Epicuro

"Haec, inquit, ego non multis, sed tibi; satis enim magnum alter alteri theatrum sumus. "
Epicuro

"Cerca de mi no hay más que lejanias."
Antonio Porchia

junio 08, 2010

Bolero Falaz





Luis Fernando Gutiérrez-Cardona




Al frente la pintura de un artista local llamado Pablo Chávez. En primer plano un árbol escuálido que sirve para encuadrar el objeto central: una cabaña de esterilla de guadua y tejas de zinc oxidadas que copa el centro en el segundo plano. El aspecto es el de una de esas fincas enrastrojadas. Un potrero más allá, despejado y verde sugiere las presencias que no se ven directas: en la cabaña pobre vive alguien que tiene tal vez un caballo o una vaca; hay unas ropas secándose al sol sobre una cerca, un trapo oreándose en el hueco que sirve de ventana. Más atrás el bosque cubierto de neblina. No es un buen cuadro o vaya uno a saberlo: tampoco eran muy buenos los Van Gogh para la gente de su época.

El bosque tiene sabores que existen tan solo en los recuerdos de caminadas de mano de mi padre.

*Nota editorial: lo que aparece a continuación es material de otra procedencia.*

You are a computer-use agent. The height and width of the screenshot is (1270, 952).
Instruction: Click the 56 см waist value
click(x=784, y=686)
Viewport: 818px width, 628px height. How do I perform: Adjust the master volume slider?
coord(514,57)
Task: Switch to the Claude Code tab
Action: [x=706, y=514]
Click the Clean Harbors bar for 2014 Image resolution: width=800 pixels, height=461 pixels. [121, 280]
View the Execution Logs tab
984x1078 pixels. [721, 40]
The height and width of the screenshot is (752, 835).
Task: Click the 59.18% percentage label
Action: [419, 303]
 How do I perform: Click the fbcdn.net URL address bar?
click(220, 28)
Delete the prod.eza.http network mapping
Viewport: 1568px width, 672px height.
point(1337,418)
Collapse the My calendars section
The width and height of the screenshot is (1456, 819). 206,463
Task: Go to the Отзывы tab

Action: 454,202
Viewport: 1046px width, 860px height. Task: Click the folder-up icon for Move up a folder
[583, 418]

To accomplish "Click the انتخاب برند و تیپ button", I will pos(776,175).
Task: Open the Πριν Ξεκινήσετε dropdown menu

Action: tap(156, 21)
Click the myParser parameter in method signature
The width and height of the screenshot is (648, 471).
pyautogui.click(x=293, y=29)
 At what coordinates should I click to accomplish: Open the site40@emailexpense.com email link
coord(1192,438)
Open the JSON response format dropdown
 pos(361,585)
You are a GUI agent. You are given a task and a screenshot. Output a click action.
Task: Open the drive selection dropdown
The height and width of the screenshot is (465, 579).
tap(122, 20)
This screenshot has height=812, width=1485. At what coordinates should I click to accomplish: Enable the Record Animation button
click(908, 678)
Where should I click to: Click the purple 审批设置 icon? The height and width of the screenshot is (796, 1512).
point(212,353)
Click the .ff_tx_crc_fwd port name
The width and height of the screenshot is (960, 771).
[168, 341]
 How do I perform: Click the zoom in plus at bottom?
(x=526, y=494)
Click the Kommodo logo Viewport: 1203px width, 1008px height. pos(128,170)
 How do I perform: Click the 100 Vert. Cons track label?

Después, recorridos de la mano de alguien en búsqueda de soledades cómplices que hacían inexistentes los sabores que no fueran los suyos una vez que los labios y las manos y las pieles no eran más que labios, piel y manos una. Y se iban todas las luces. Éramos uno en el mundo. Nos hacíamos invisibles y explotaba el cosmos. De regreso, felices, no decíamos mucho. Cogía una luciérnaga, que encerraba en el cuenco de sus manos para verla alumbrar en la oscuridad más oscura que se formaba allí y dejaba deslizar frases de Bécquer (Cendal flotante de leve bruma... beso del aura, onda de luz eso eres tú...) Reía aunque luego le tenía que explicar… ("No entiendo, me decía, esas palabras raras".) Nos deciamos que nos amábamos y declarábamos morir uno del otro mientras dejábamos que el color de la piel bajara antes de llegar de nuevo a su casa... Nos despedíamos sin dejarnos de mirar y al otro día mi madre gritaba porque el teléfono de mi habitación estaba descolgado…

Un abrazo con sabor a bosque es el que no volvió cuando, innecesarios los refugios subrepticios, resultó ser que tenía alergias a la tierra y a las ramas, que su olor le molestaba, que las hojas manchaban la ropa y no se resistía las ramitas en los brazos ni en los pies, que era horrible enmugrarse tirándose en el suelo y que las luciérnagas le producían pánico. Y, claro, que creía que la poesía no sirve para nada.